Ada juga parang Sangir. Baginya, parang itu lebih berkualitas ketimbang lainnya. Alasannya adalah karena pembuatan parang itu lebih lama prosesnya ketimbang parang Buton.
“Kalau Sangir, dalam sehari hanya bisa diproduksi satu buah. Kalau Buton bisa sampai 20 buah dalam sehari. Jadi harganya lebih mahal,” katanya.
Ia bercerita, sebelumnya di tahun 2002, ia berdagang komoditi lokal di Manokwari, Papua Barat. Setelah itu ia ke Taliabu dan Bitung.
“Sebelum jual parang, saya keliling mencari dan membeli komoditas, seperti pala, cengkeh. Itu berjalan selama dua tahun,” sebutnya.
Berselang waktu, Latora memutuskan meninggalkan istri dan anaknya dengan waktu yang lama dan berlayar ke negara Malaysia. Di sana, ia menjadi buruh pabrik. Tapi saat di sana, nasib miris menimpanya karena ulahnya sendiri.
“Saya dua kali dipenjara saat di Malaysia. Itu karena kami jual rokok ilegal. Tapi karena ketahuan, akhirnya kami ditangkap dan dipenjara,” katanya sambil menawarkan dagangan ke salah satu pembeli.
Setelah dibebaskan, ia memilih pulang ke Indonesia dan mengambil jalan menjadi pedagang parang. Bersama istri dan anak pertamanya, lelaki asal Buton itu menuju Ternate, sekira tahun 2011.
Ternate, kata dia, adalah kota yang ramah. Biaya hidup yang murah dan masyarakatnya saling tolong-menolong.
“Jadi saya senang jualan di sini, meskipun pendapatan menjadi pedagang penjual parang ini tidak seberapa, tapi tetap harus bersyukur,” kata Latora.

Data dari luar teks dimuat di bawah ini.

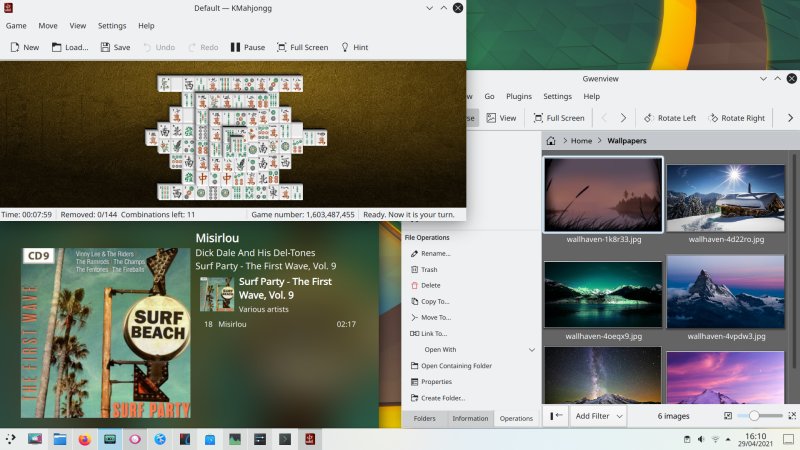The image size is (800, 450).
Task: Adjust the thumbnail zoom slider
Action: pyautogui.click(x=753, y=415)
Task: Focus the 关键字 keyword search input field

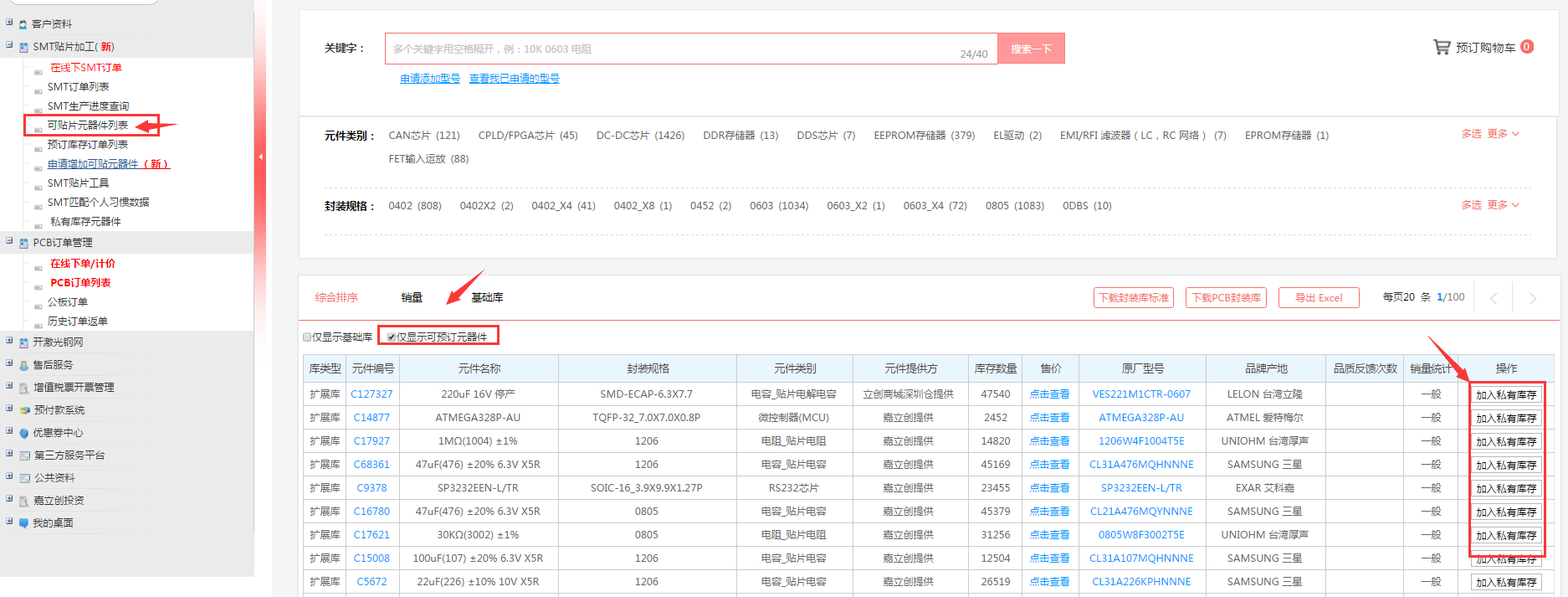Action: [669, 49]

Ia menjelaskan, setiap hari jualannya laku secara fluktuatif, kadang dapat lebih, tapi kadang juga tidak seberapa. Namun, pendapatan itu dirasa cukup untuk memenuhi kebutuhan sehari-hari dan biaya sekolah anak-anaknya.
“Sudah cukup dipakai untuk makan dan biaya sekolah terpenuhi itu alhamdulillah,” ungkapnya.
Lelaki tiga anak ini menambahkan, saat ini dirinya tinggal di rumah sewa bersama istri dan beberapa temannya di Kelurahan Kulaba, Kecamatan Ternate Barat.
Anak-anaknya pun memilih untuk sekolah di Ternate. Ini untuk memudahkan Latora untuk bertemu dan berjumpa dengan keluarga.
“Anak saya tiga orang. Anak pertama masih SMA, satu SMP, dan yang terakhir SD,” ujarnya.
Terkait tempat jualannya yang berada di tepi jalan, biasanya ditertibkan oleh petugas Satpol PP. Alasannya karena memakai trotoar dan menimbulkan kemacetan.
“Tapi kita diizinkan oleh Dinas Perhubungan. Bahkan untuk pembayaran retribusi, kami setiap hari ditagih dan tidak pernah lalai membayar,” pungkasnya.